Se “The Post”, il film di Steven Spielberg, è stato definito “una lettera d’amore al mestiere del giornalista”, un libro uscito da poco muta questo amore in passione. Al centro c’è ancora una donna, non più Katherine Graham, la proprietaria del Washington Post, che nel 1971 ebbe il coraggio di pubblicare i “Pentagon Papers” che smascheravano le bugie del governo sulla guerra in Vietnam. No, dobbiamo andare indietro di circa un secolo, quando entra in scena Elizabeth Cochran, in arte e per tutti Nellie Bly, la prima giornalista investigativa americana.

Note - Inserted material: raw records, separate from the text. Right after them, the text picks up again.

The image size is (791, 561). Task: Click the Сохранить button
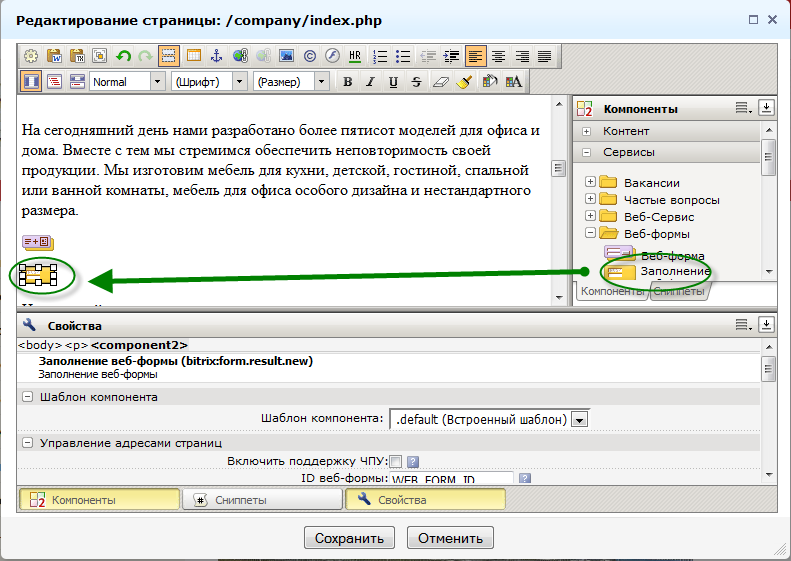click(348, 538)
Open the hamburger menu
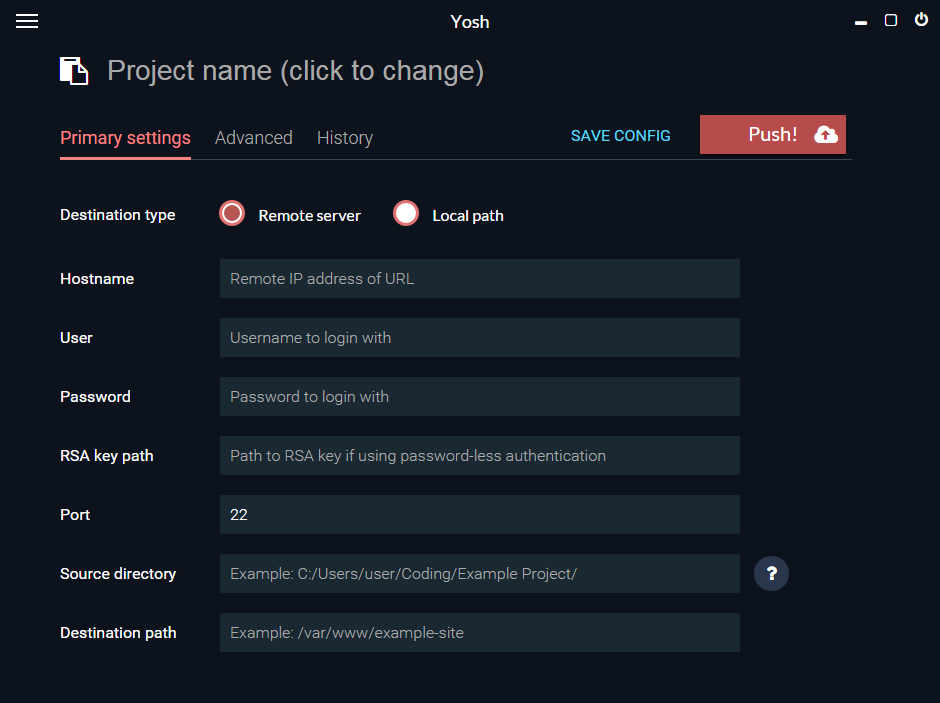940x703 pixels. pos(27,21)
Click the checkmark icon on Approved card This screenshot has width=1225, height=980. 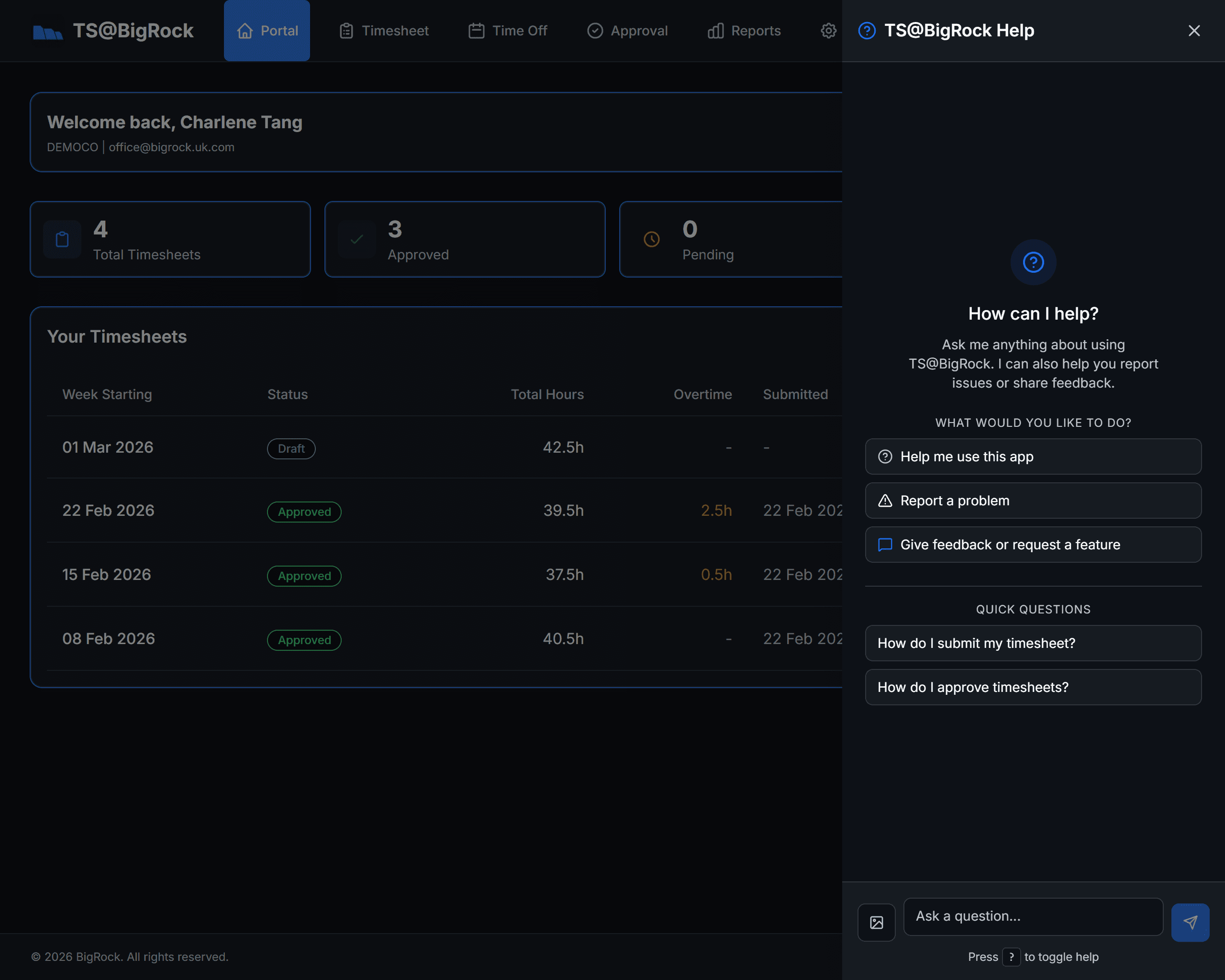357,240
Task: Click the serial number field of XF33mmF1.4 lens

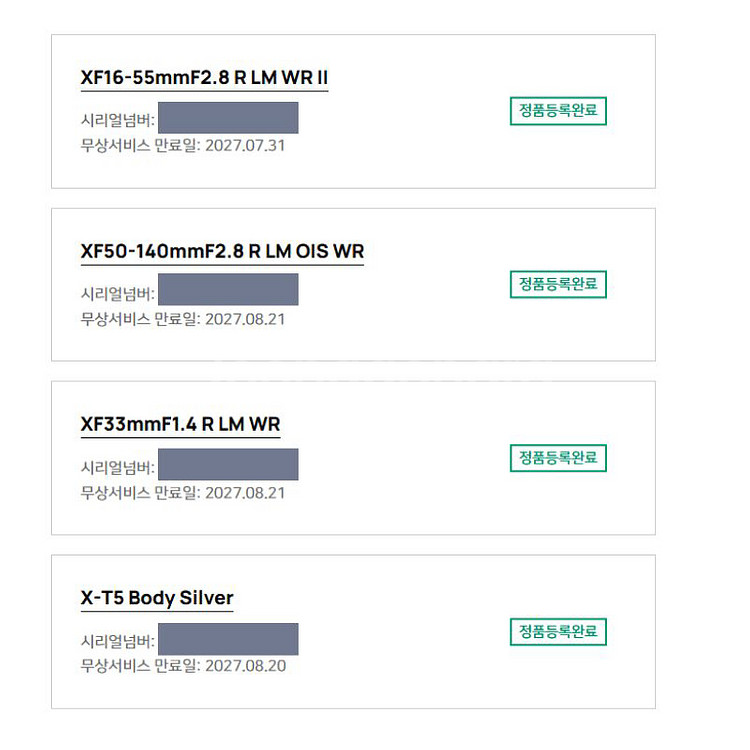Action: point(228,464)
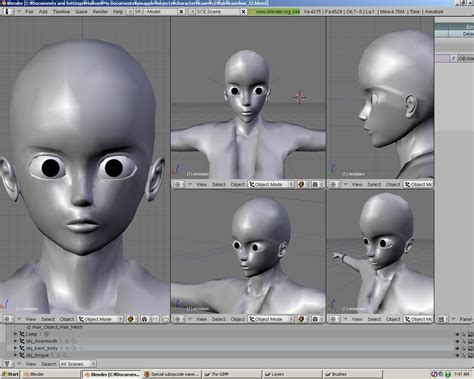Click the 3D window type icon in bottom-center viewport header
474x379 pixels.
pos(178,319)
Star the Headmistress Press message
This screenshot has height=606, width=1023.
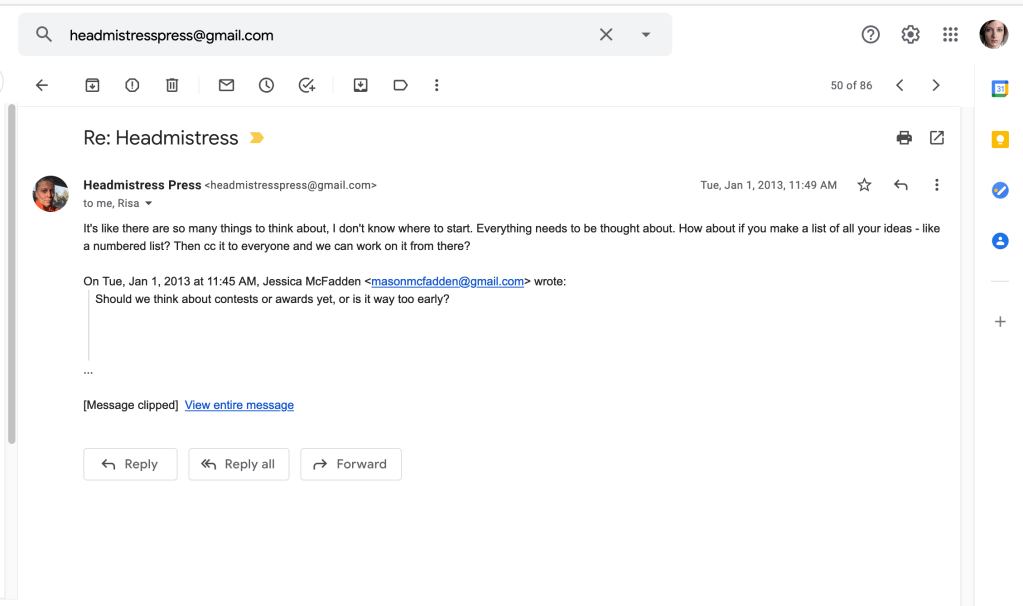click(x=864, y=185)
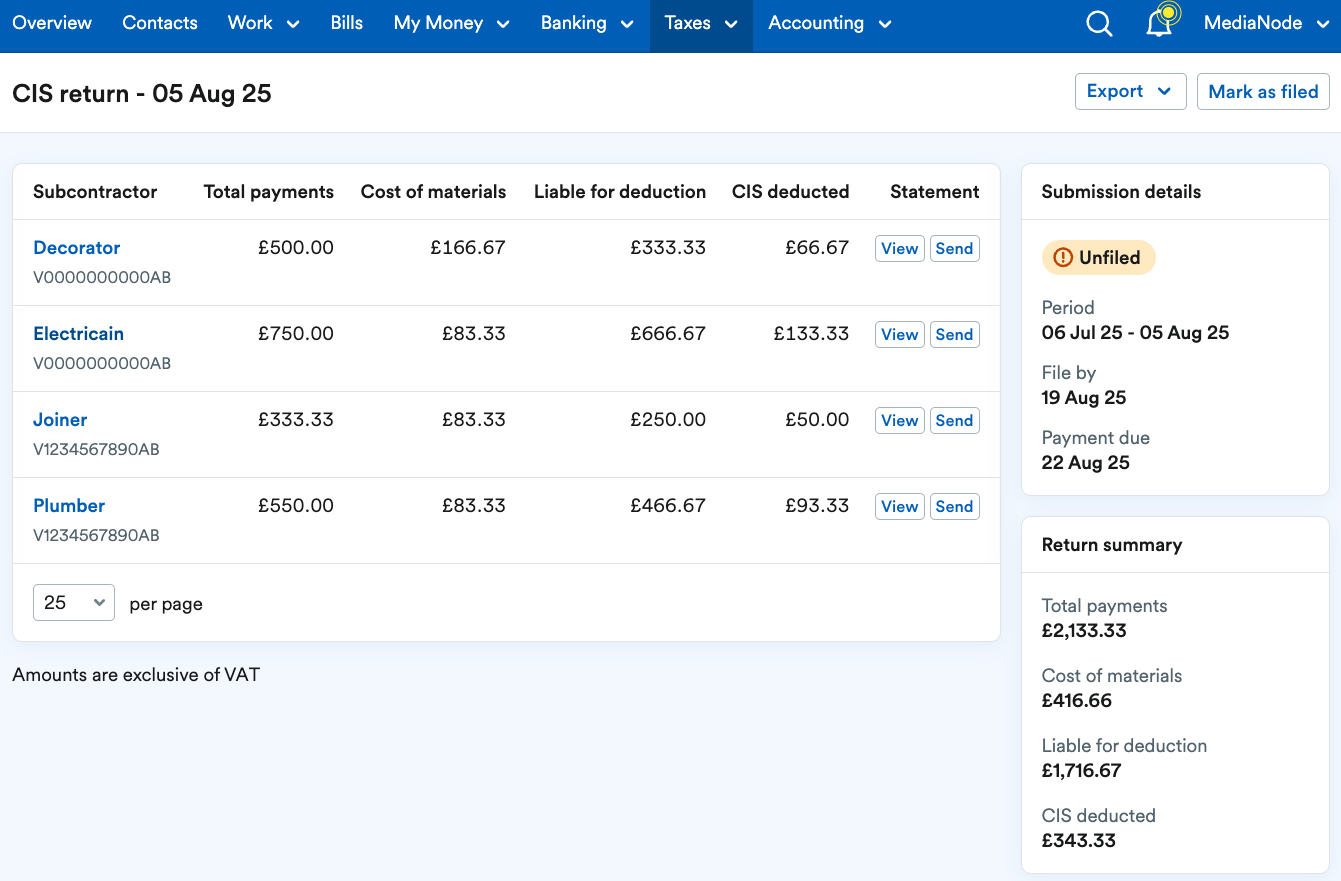Screen dimensions: 1341x881
Task: Expand the Accounting menu chevron icon
Action: [886, 23]
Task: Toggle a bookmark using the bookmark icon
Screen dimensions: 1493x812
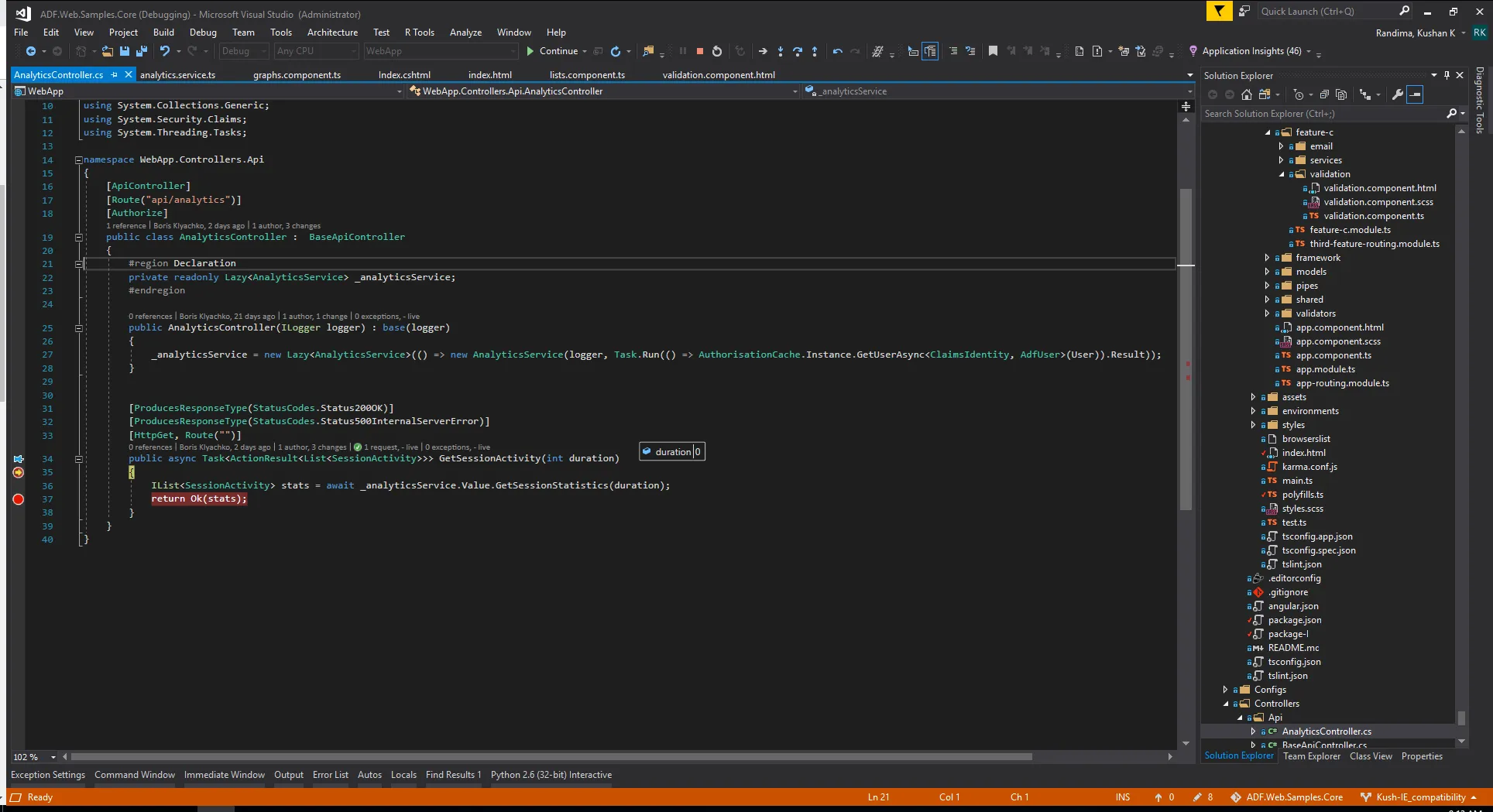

E’ imperdibile “Dove nasce il vento”, scritto per Bompiani da Nicola Attadio (204 pagine, 16 euro), una biografia che sembra un romanzo, eroico e commovente.
Figlia di un giudice onorario, che la madre aveva sposato in seconde nozze, rimasta orfana a sei anni di quel papà che adorava, e che purtroppo non aveva lasciato un testamento, Elizabeth affronta un’infanzia e un’adolescenza durissime: povertà, impossibilità di chiudere il ciclo scolastico, un patrigno violento. La sua vocazione per il giornalismo si rivela a Pittsburg, la città mineraria in cui ora vive assieme alla madre. Il giornale locale, Il “Dispatch” pubblica dei corsivi che relegano la donna in un ruolo subalterno. Lei reagisce e scrive da “free american girl”, come si sente, una lettera di protesta, firmandosi “ragazza orfana e sola”, Lonely Orphan Girl. Non pubblicano la lettera, ma un annuncio che le chiede di presentarsi in redazione. Ed è così che comincia la carriera di Elizabeth.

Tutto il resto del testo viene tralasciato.